Life in present-day Dubai is not for the faint-hearted. But for those who fear neither heights nor financial crisis.
The Gulf city-state is to offer an entirely new experience: the chance to spend the rest of your days thousands of feet up in the air.
Monday sees the long-awaited opening of the Burj Dubai, not only the world's tallest building but the world's tallest building by some 1,000 feet.
At 2,683 feet tall, it is the height of the current highest skyscraper, Taipei 101 in Taiwan, with the Eiffel Tower perched on top. It has been designed so that those who wish to do so will never have to leave, or even descend below the 108th floor, at about 1,300 feet.
That is the height up to which there will be residential apartments. For work, you can nip to the offices upstairs - anywhere up to the 160th floor, in fact. To eat, you can visit the restaurant on the 122nd, and to exercise you can use the gym on the 123rd, about 1,440 feet off the ground.
The gym has both an indoor and, unnervingly, an outdoor swimming pool.
One might fear such a high-flying yet enclosed life would get a little dull. But the tower's developers have a solution there, at least for the young.
The Burj Dubai is also intending to host the world's highest nightclub, 20 floors higher still than the gym.
Since ground was broken on the project in January 2004, the tower has inspired huge debate in Dubai which has mirrored the fortunes of the emirate after which it is named.
For the company which built it, Emaar, and the ruler of Dubai, Sheikh Mohammed bin Rashid al-Maktoum, it is a "shining accomplishment ... an icon of the new Middle East: prosperous, dynamic and successful".

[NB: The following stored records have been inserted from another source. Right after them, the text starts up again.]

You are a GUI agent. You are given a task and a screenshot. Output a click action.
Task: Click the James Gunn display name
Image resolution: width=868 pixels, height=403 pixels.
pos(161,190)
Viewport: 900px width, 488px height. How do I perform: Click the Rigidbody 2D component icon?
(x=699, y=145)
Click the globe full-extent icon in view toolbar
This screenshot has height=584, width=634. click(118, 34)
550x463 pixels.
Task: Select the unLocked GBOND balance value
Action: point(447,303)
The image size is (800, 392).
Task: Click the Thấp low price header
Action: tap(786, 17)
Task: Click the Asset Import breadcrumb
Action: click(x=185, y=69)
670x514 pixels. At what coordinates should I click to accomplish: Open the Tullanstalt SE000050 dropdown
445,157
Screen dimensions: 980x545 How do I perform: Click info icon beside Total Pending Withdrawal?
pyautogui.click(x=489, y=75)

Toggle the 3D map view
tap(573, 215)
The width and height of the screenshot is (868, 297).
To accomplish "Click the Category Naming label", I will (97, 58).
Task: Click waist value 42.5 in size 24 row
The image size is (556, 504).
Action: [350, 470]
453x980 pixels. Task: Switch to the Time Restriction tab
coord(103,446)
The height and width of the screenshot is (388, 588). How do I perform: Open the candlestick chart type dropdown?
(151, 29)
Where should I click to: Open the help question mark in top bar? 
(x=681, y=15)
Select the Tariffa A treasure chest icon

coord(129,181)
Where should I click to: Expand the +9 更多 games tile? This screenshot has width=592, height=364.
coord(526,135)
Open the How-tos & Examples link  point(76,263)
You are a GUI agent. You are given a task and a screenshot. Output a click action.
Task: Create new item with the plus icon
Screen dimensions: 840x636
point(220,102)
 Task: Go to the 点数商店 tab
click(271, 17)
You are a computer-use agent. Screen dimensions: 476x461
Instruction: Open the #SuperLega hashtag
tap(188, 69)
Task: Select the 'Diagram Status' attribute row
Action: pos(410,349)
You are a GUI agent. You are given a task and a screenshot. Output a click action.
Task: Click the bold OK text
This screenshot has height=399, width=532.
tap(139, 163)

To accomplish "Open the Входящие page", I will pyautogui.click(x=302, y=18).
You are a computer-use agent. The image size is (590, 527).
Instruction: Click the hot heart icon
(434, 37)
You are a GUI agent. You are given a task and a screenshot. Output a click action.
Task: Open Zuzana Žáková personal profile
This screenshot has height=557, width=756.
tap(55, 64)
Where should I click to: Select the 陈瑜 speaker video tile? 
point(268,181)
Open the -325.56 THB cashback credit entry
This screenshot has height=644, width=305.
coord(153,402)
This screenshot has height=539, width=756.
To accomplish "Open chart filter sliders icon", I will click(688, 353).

The purple prose of tourist guidebooks has already had difficulty keeping up with Dubai's transformation from an oriental souk, with picturesque dish-dasha-clad locals bobbing on the creek in wooden dhows to the world capital of bling. For them, the Burj Dubai has proved a challenge. "Just damn tall," was the pithy conclusion of The Lonely Planet.
It can hardly be blamed. Burj in Arabic means tower, so that the building, which is set next to the Dubai Mall and the world's tallest fountain, called the Dubai Fountain, is actually named less than imaginatively "Dubai Tower".
As the global debt-fuelled property boom came to an end, Dubai's vision has turned to nightmare and with Dubai's fall from grace in November after admitting a multi-billion-dollar hole in its finances, the Burj took on a deeper symbolism.
Its sharp spire appeared to "pierce the bubble in the sky". One commentator compared it to Ozymandias, the poem in which Shelley describes the arrogant wreckage of a long-disappeared empire.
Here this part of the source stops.